= Task details =
What you return must be the lines of the data that hold the word "will".

▼

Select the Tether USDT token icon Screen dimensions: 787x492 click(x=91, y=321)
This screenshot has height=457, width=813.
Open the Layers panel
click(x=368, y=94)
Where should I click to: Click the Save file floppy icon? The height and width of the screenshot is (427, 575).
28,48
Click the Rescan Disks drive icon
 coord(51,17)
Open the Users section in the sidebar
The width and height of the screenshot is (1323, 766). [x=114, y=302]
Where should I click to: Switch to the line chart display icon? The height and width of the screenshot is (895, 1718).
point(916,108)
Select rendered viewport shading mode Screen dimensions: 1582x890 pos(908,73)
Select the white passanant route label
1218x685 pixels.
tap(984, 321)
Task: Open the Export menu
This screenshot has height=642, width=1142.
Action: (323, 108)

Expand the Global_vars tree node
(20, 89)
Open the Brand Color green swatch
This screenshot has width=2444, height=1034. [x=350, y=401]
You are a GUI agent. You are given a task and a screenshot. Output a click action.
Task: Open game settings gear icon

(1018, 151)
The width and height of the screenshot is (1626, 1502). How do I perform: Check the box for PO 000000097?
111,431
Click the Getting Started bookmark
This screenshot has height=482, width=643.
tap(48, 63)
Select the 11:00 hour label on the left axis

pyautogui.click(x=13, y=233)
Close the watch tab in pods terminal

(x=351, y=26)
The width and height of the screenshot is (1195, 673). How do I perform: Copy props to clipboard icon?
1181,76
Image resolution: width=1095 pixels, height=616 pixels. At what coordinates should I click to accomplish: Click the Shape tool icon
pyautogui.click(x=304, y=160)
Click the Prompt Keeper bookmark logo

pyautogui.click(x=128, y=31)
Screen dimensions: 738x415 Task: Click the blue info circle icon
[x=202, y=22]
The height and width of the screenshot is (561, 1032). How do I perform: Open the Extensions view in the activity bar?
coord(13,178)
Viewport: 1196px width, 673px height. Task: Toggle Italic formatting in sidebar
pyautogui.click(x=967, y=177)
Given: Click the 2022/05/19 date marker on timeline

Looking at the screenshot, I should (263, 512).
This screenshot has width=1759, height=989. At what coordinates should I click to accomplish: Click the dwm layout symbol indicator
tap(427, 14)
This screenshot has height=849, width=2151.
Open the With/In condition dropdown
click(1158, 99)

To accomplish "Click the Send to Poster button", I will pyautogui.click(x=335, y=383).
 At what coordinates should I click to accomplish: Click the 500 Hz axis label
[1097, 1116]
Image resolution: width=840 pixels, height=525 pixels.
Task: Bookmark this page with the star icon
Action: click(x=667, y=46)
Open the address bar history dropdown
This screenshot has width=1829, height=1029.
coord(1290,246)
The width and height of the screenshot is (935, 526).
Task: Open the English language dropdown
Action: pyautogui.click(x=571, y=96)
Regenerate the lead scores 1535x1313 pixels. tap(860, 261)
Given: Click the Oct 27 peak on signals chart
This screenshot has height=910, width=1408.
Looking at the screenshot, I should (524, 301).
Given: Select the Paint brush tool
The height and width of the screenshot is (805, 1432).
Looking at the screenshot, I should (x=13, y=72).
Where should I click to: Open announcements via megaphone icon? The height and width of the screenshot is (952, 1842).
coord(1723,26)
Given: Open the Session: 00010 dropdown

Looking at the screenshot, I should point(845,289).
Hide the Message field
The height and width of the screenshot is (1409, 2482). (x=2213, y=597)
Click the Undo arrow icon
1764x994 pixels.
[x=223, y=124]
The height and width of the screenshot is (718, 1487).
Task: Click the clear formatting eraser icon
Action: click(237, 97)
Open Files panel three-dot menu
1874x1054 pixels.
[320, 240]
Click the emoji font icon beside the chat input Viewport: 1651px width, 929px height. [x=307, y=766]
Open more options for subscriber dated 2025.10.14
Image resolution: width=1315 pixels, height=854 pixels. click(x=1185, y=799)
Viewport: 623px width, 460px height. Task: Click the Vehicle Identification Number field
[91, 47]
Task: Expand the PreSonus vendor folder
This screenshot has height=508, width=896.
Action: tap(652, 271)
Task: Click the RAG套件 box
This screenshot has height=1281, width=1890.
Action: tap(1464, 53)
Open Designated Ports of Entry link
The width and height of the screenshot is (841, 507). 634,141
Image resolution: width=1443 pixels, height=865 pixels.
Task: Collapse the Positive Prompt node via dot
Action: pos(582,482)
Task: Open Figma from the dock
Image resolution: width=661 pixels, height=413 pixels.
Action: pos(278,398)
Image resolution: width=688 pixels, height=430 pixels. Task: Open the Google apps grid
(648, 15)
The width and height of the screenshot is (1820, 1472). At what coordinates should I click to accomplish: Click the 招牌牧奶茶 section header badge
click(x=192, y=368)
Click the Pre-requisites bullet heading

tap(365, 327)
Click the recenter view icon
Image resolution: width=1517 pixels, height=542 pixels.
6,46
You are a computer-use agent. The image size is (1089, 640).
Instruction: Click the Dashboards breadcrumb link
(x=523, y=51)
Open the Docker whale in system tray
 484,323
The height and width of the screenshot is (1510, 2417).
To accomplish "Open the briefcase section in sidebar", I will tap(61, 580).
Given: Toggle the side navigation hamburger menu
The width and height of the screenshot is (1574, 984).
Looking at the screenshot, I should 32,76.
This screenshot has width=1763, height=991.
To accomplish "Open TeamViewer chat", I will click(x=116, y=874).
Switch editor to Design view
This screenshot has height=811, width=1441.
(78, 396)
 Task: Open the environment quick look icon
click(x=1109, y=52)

▲

= Result =
To accomplish "Click the Send to Poster button", I will pyautogui.click(x=335, y=383).
To accomplish "Open the briefcase section in sidebar", I will tap(61, 580).
To accomplish "Open TeamViewer chat", I will click(x=116, y=874).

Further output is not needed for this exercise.